Successivamente sarà necessario adeguare procedure interne, informative, contratti con i fornitori tecnologici e modalità operative, assicurando che gli obblighi di trasparenza siano rispettati in maniera effettiva e documentabile.
Il regime sanzionatorio. L'AI Act prevede un articolato sistema di sanzioni amministrative che dovrà essere applicato dalle autorità competenti degli Stati membri. Per numerose violazioni del Regolamento sono previste sanzioni fino a 15 milioni di euro o al 3% del fatturato mondiale annuo dell'impresa, se superiore, mentre per le pratiche vietate le sanzioni possono raggiungere importi ancora più elevati. Le autorità dovranno comunque applicare criteri di proporzionalità, tenendo conto anche delle dimensioni dell'impresa e della gravità della violazione.
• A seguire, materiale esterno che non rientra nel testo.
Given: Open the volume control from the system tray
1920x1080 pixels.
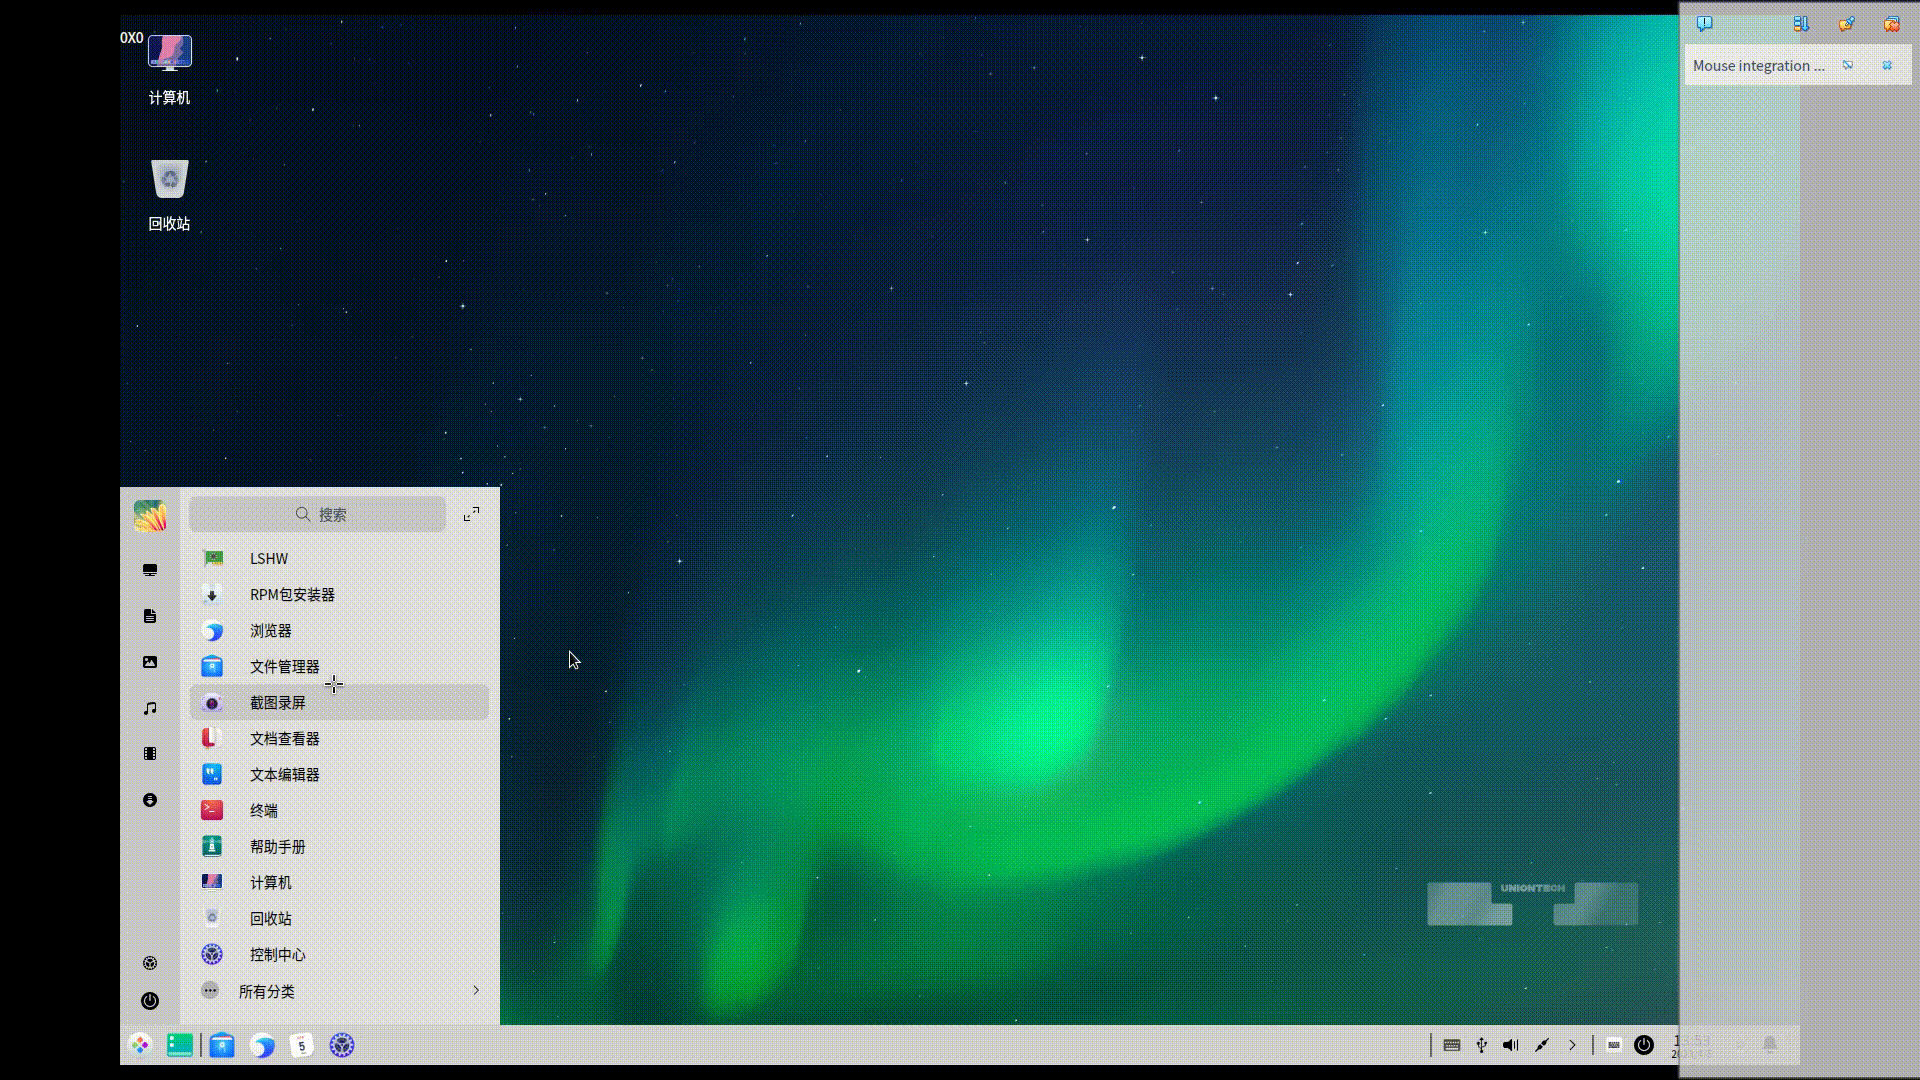Looking at the screenshot, I should tap(1510, 1045).
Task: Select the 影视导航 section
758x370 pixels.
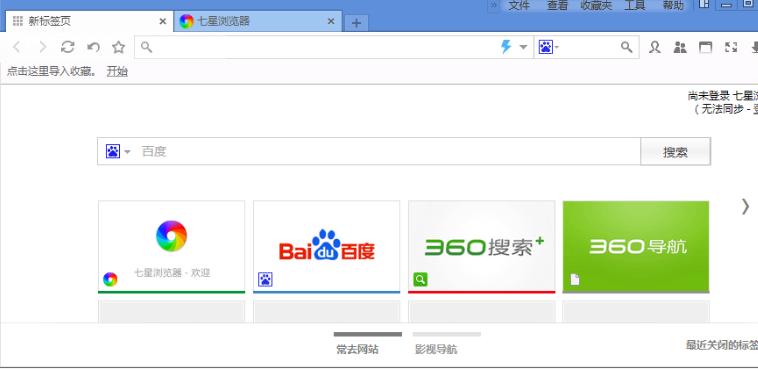Action: [x=436, y=349]
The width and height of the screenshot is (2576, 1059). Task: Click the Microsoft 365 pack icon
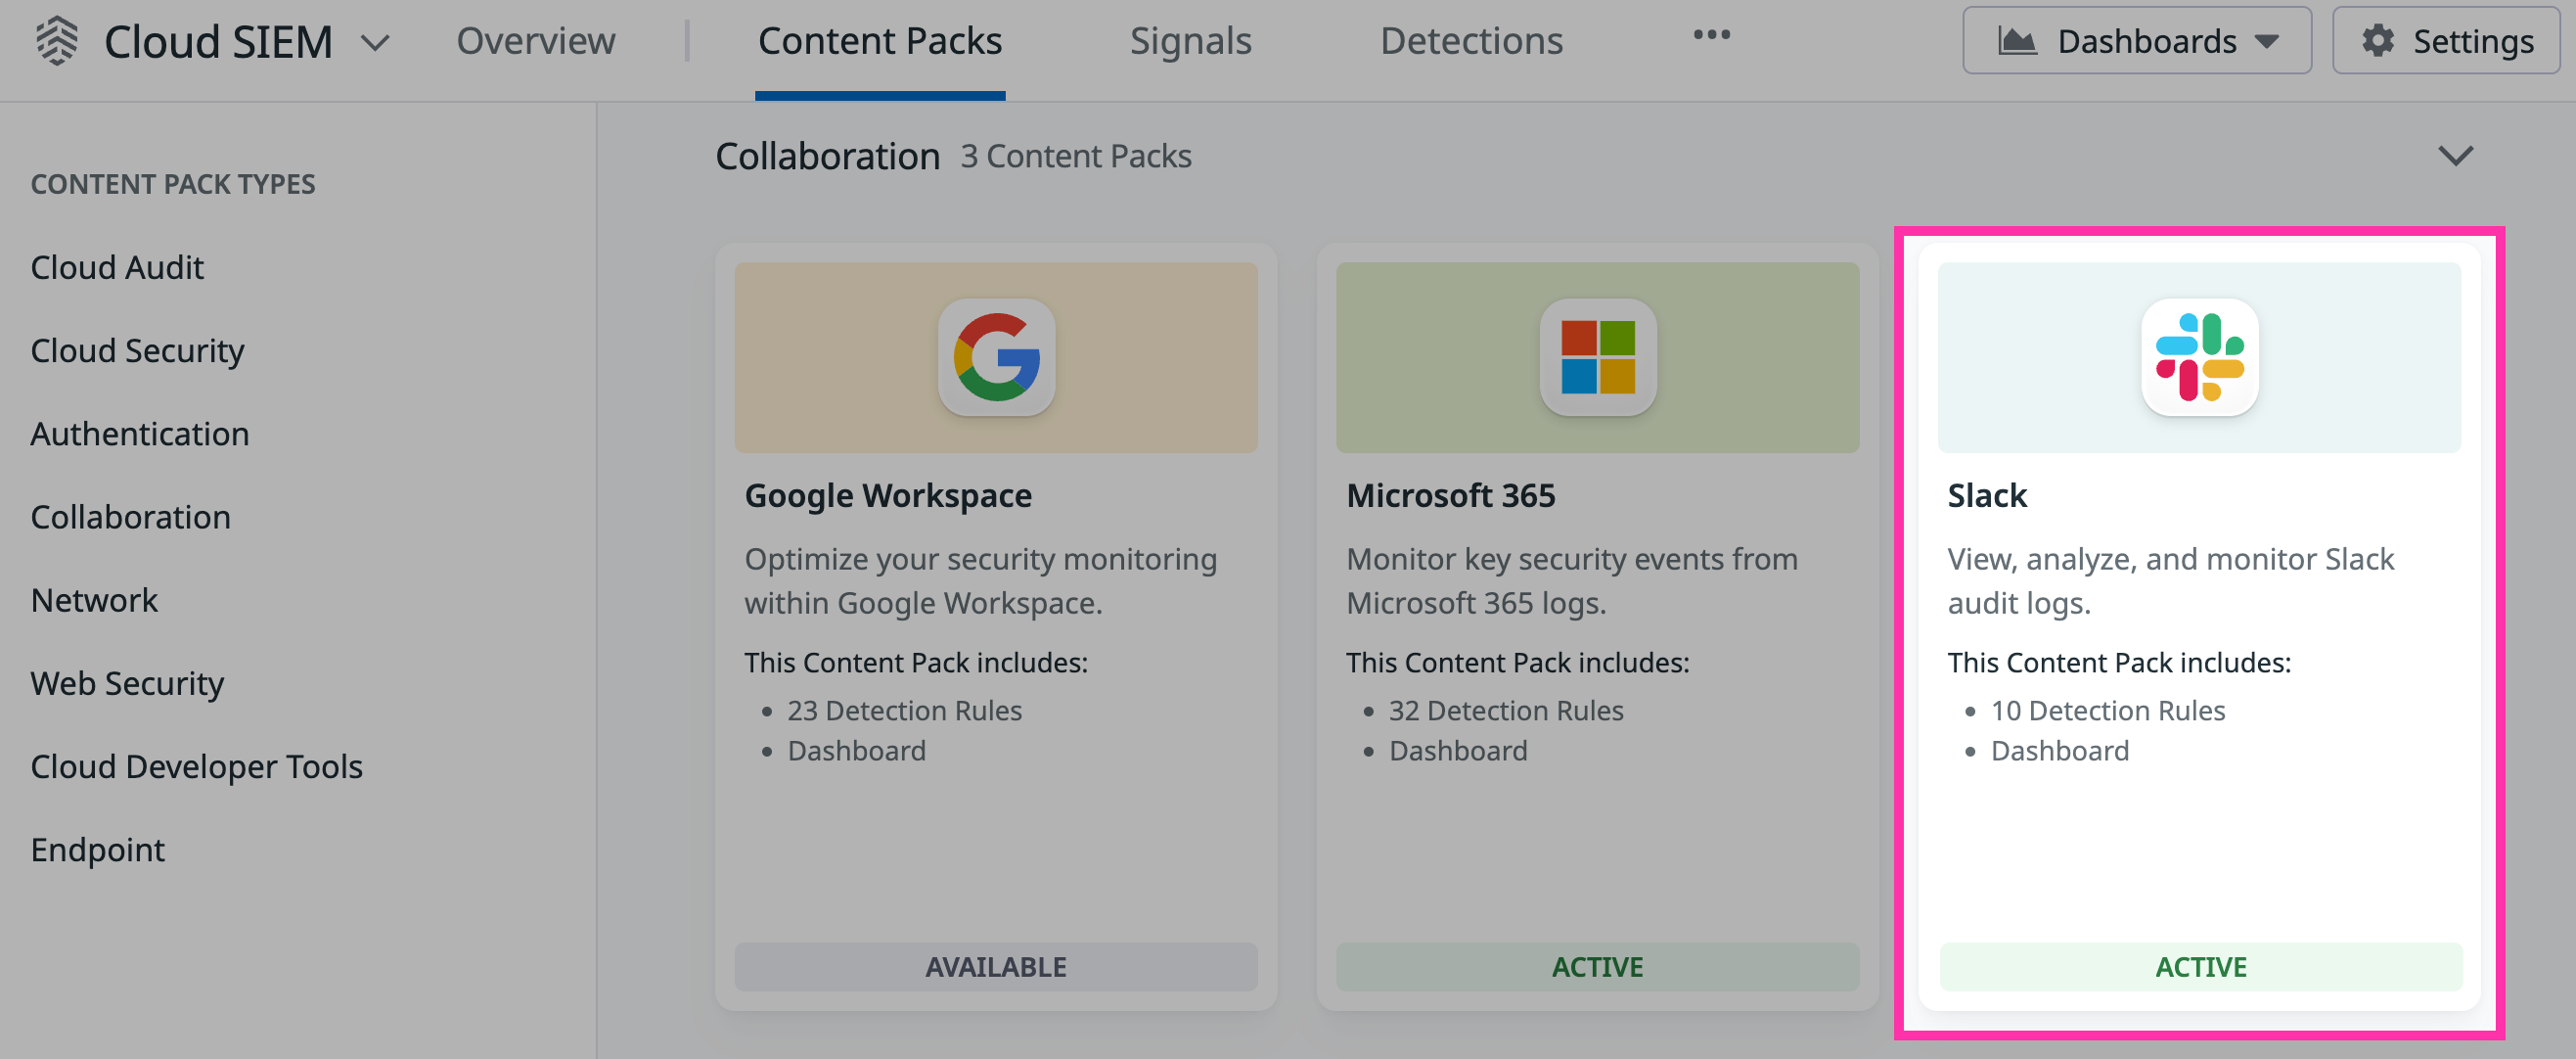(1596, 357)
Dottrina e stato della giurisprudenza. Poiché il Regolamento (UE) 2024/1689 è di recente introduzione e gli obblighi dell'articolo 50 diverranno applicabili dal 2 agosto 2026, non risulta ancora formata una giurisprudenza di legittimità consolidata della Corte di cassazione né della Corte di giustizia dell'Unione europea specificamente riferita a tali disposizioni. Analogamente, allo stato non si registrano circolari ministeriali italiane di carattere generale che abbiano definito in modo stabile l'interpretazione dell'articolo 50. La lettura prevalente della dottrina è tuttavia univoca nel ritenere che la trasparenza costituisca un principio essenziale dell'AI Act: l'utente deve poter distinguere, con immediatezza e senza ambiguità, tra un'interazione umana e una automatizzata e conoscere quando un contenuto è stato generato o significativamente manipolato mediante intelligenza artificiale, salvo le specifiche eccezioni previste dal Regolamento.